The combination formula is also known as the binomial coefficient, written as:

$$ \binom{n}{r} = C(n, r) = \frac{n!}{r!(n - r)!} $$

These coefficients appear in the Binomial Theorem:

$$(a + b)^n = \sum_{r=0}^{n} \binom{n}{r} a^{n-r} b^r$$
Each $\binom{n}{r}$ tells us how many ways we can pick $r$ “b’s” out of $n$ trials — it’s the combinatorial heart of probabilities like “3 successes out of 5.”

Sampling with/without Replacement

Sampling determines whether we reuse selected items or not:

TypeDescriptionFormula (if order matters)
With ReplacementSame item can be chosen again$n^r$
Without ReplacementChosen items are removed$P(n, r) = \frac{n!}{(n - r)!}$

Example: Drawing 3 cards from a 52-card deck:

  • Without replacement: each draw reduces options.
  • With replacement: every draw has 52 options (since the card goes back).
“Replacement” is like refilling the cookie jar after each grab — the total choices stay constant. Without it, each grab leaves fewer cookies (and fewer outcomes).

🧮 Example Walkthrough: “3 Face Cards from a Deck”

Let’s tackle the interview-style question:

“If you pick 3 cards from a 52-card deck, what’s the probability that all are face cards?”

  • There are 12 face cards total (J, Q, K of each suit).
  • We’re choosing 3 cards without replacement.

Total possible 3-card combinations: $C(52, 3) = \frac{52!}{3!49!} = 22{,}100$

Favorable combinations (all face cards): $C(12, 3) = \frac{12!}{3!9!} = 220$

Probability:

$$ P(\text{3 face cards}) = \frac{C(12, 3)}{C(52, 3)} = \frac{220}{22{,}100} \approx 0.00995 $$

So there’s about a 1% chance — a great demonstration of how combinatorics directly enables probability computation.


🧠 Step 4: Assumptions or Key Ideas

  • Every item or outcome is distinct.
  • The total set size ($n$) is known and finite.
  • When sampling, each selection is equally likely.
  • “With/without replacement” determines independence between draws.

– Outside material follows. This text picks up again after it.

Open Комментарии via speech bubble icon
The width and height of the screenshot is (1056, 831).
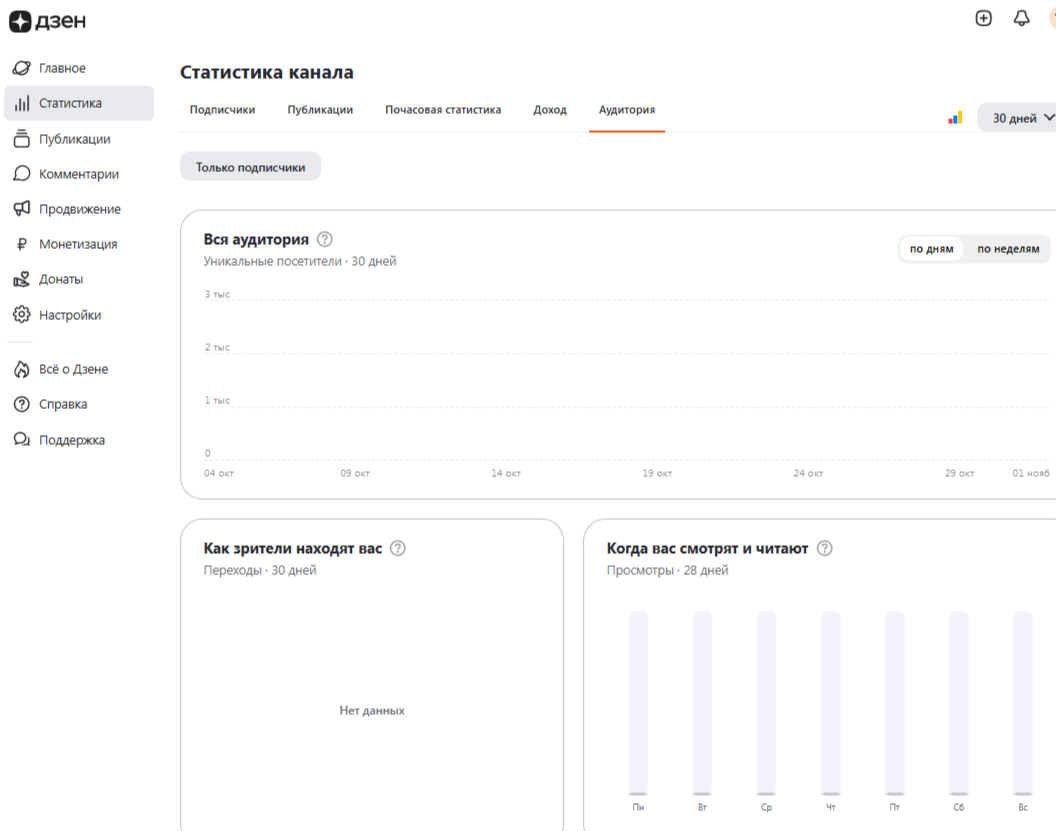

⚖️ Step 5: Strengths, Limitations & Trade-offs

  • Provides the foundation for all discrete probability calculations.
  • Enables exact reasoning for complex random setups.
  • Reduces brute-force enumeration to neat formulas.
  • Grows combinatorially — numbers explode quickly for large $n$.
  • Assumes perfect randomness (real data often isn’t).
  • Hard to apply directly in continuous or dependent systems.
Combinatorics offers clarity at small scales and complexity at large scales. It’s the bridge between raw counting and analytical probability — beautiful, but computationally heavy.

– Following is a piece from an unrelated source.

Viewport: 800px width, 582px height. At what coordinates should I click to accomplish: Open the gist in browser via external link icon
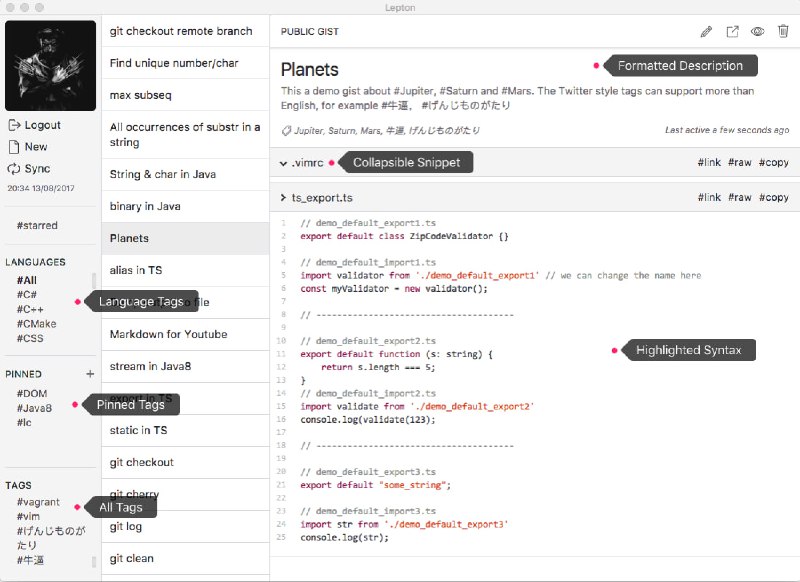point(733,31)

🚧 Step 6: Common Misunderstandings

🚨 Common Misunderstandings (Click to Expand)
  • Confusing permutations with combinations: → Remember: order matters in permutations, not in combinations.
  • Forgetting replacement rule: → It drastically changes total outcomes. Always ask: “Do I put the item back?”
  • Using $n!$ blindly: → Factorials grow huge; always simplify using division (like $C(n, r)$).

🧩 Step 7: Mini Summary

🧠 What You Learned: Combinatorics is how we count possibilities — permutations for order, combinations for groups, and binomial coefficients to bridge both.

⚙️ How It Works: It uses factorial-based formulas to quantify how many distinct ways outcomes can occur under given rules.

🎯 Why It Matters: Without combinatorics, probability has no denominator — it’s the skeleton of uncertainty modeling.